В самом конце конференции один из приглашенных гостей, японский физик, который за все время не произнес ни слова, робко попросил разрешения что-то сказать. Он объяснил, что если бы вернулся в Японию и признался, что так и не высказался, – он бы потерял лицо. Формально хватило бы и этого высказывания, но в продолжение он сообщил нечто весьма занимательное. Он заметил, что большинство физиков сосредоточены на разнообразных видах симметрии. Но японская эстетика благоволит асимметрии, и, возможно, в силу этого японские физики смотрят на мир под другим углом.

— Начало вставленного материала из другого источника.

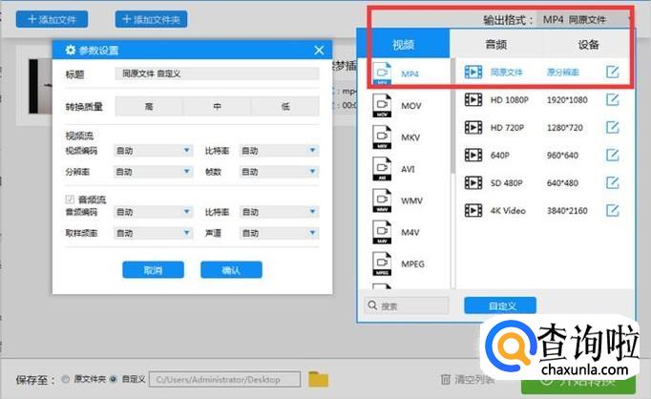Expand the 取样频率 dropdown
Screen dimensions: 651x399
[x=153, y=232]
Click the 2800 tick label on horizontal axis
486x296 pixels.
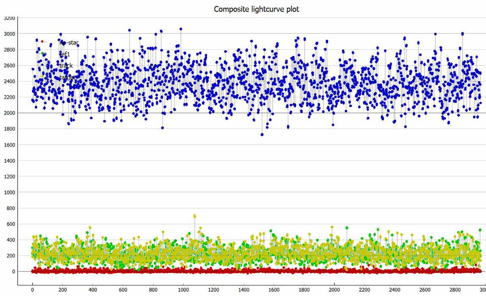pos(455,290)
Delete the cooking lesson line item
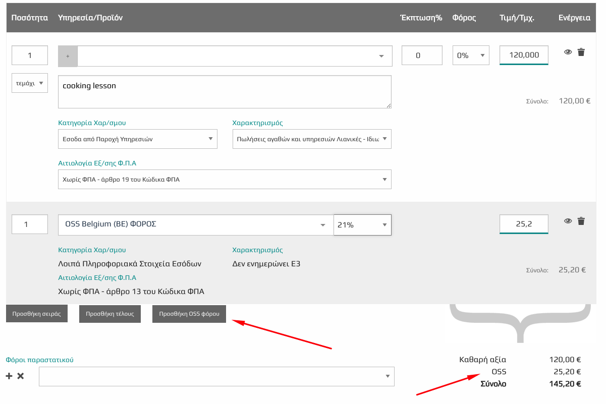 click(581, 52)
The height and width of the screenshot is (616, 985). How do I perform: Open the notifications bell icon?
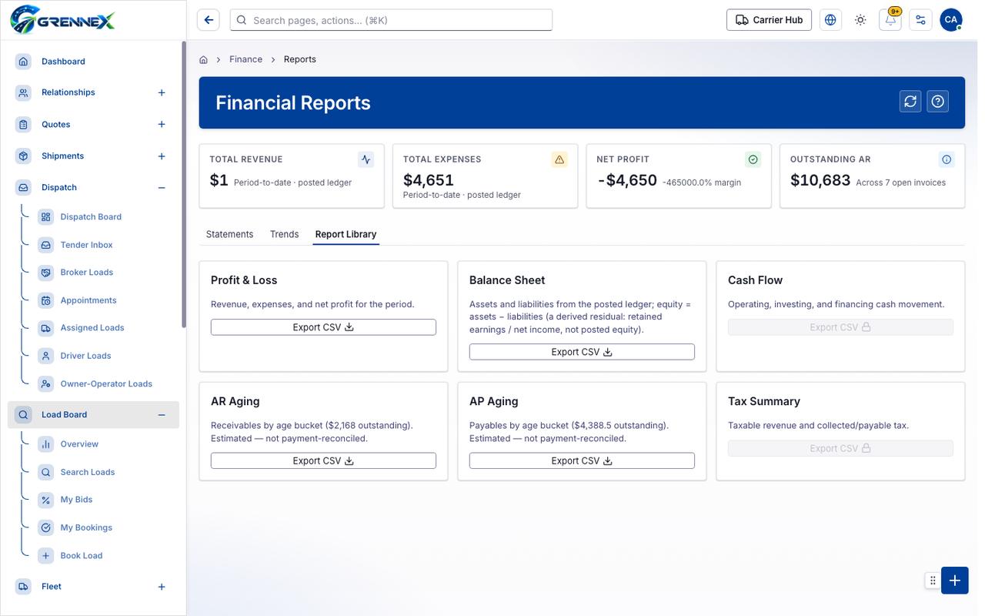890,20
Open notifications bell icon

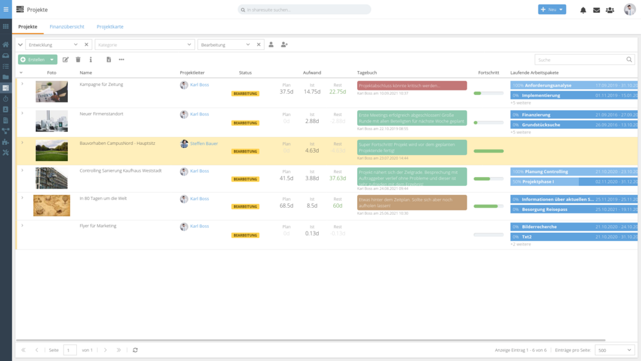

Я тут же вспомнил своего друга Памелу Аскуит, молодого канадского антрополога, и ее исследование в сфере, которую можно назвать метаприматологией – сравнительное изучение приматологов. Она считала, что японские приматологи смотрят на своих обезьян под другим культурным углом, дополняющим западную точку зрения. Нечто подобное утверждалось и о женщинах-приматологах, число которых непропорционально по сравнению с другими науками.

ПБМ

Из всех Нобелевских лауреатов больше всего я преклонялся перед Питером Медаваром: он давно был моим кумиром, не только за свои научные достижения, но и за писательский стиль. В пугающе молодом возрасте его разбил инсульт, и за ним с неослабным тщанием ухаживала жена, Джин (узел его галстука был мягче и свободнее, чем завязал бы мужчина). Однако легкий дефект речи мало отражался на его остроумии и эрудиции. Лишь однажды мне довелось увидеть зазор в броне доблестного обаяния. Я спешил по коридору, почти опаздывая на лекцию, и обогнал Медаваров, которые тоже торопились, насколько это было возможно для Питера – то есть не слишком быстро. Паническим шепотом Джин окликнула меня (“Ричард! Ричард!”) и попросила помочь провести Питера через дверь в конференц-зал. Что я и сделал. Меня растрогала ее забота о нем и его явная тревога о том, чтобы не опоздать – момент утраченной бдительности, разоблачивший внешнюю царственную беспечность.